The bank on Thursday lifted rates by 0.25 percentage points from their record low of zero, citing economic activity that was above its pre-pandemic level and the need to counter a build-up of financial imbalances. It indicated another rise was likely in December and that rates would reach about 1.7 per cent by the end of 2024.
Other western central banks are split over when to begin tightening policy even as economies rebound quickly and some economists fret about rising inflation. Major economies such as South Korea and Brazil have already raised rates but Norway is the first country that belongs to the group of 10 most-traded currencies to do so.
Several policymakers at the US Federal Reserve said on Wednesday that they expected a first rate rise next year, while Sweden’s Riksbank this week confirmed it was set to remain at zero until at least late 2024. Switzerland is keeping its ultra-loose policy with rates of minus 0.75 per cent, its central bank said on Thursday.
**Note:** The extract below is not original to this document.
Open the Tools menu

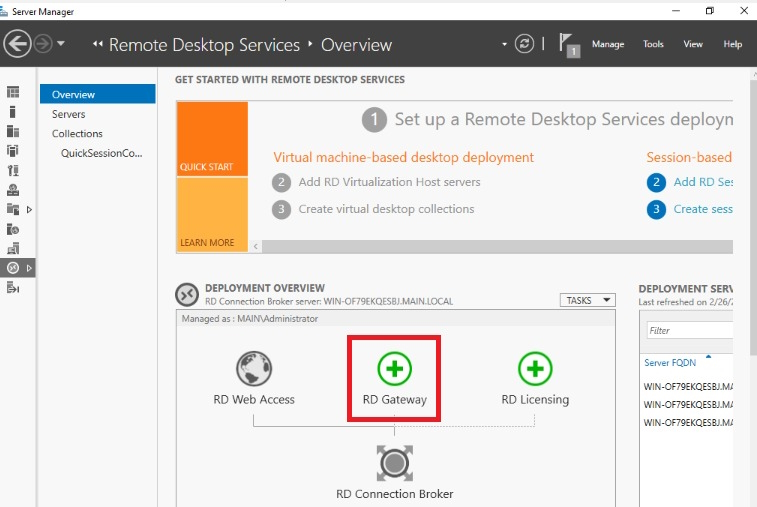[653, 44]
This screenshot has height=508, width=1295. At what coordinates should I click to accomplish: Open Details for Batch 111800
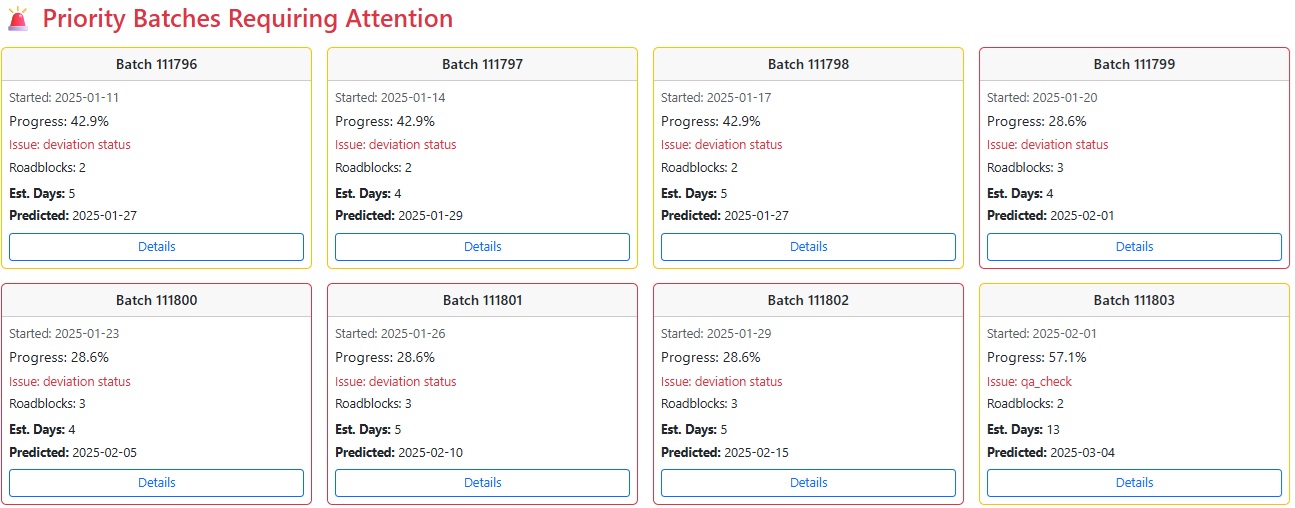click(156, 483)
Norway, home to the world’s largest sovereign wealth fund with $1.4tn in assets, has rebounded strongly from the first wave of Covid last year when Norges Bank cut interest rates by 1.5 percentage points in a matter of weeks.
Governor Oystein Olsen pointed to the Fed also soon starting to reverse its “very expansionary policy”. He told a press conference: “There is a strong recovery in the Norwegian economy. Then it’s fine to start a gradual normalisation of the policy rate. Other countries have different policy considerations.”
Norway at present has low underlying inflation but the central bank forecast it would rise closer to the 2 per cent target, thanks to wage growth and a strengthening economy.
Its central bank judged that “the risk of inflation becoming too high is limited” and indicated up to five more rate increases by the end of next year. “Yet another hawkish tilt,” was the judgment of analysts at Nordea, the Nordic region’s biggest lender.
The central bank expects the economic upturn to continue through the autumn thanks to greater capacity utilisation, a high Covid vaccination rate and unemployment falling to just 2.7 per cent of the workforce.
“The objective of countering the build-up of financial imbalances also suggests higher interest rates,” it warned. “Uncertainty surrounding the effects of higher interest rates warrants a gradual rise in the policy rate.”
Norges Bank also noted the emergence of new Covid variants and how they could affect the economy, but said it still expected the rebound to continue as households spent savings accrued during the pandemic, especially on services.
In contrast, the closely watched eurozone PMI survey showed on Thursday that business costs in the bloc rose at their fastest rate in more than 20 years in September due to supply chain shortages, which also hampered growth.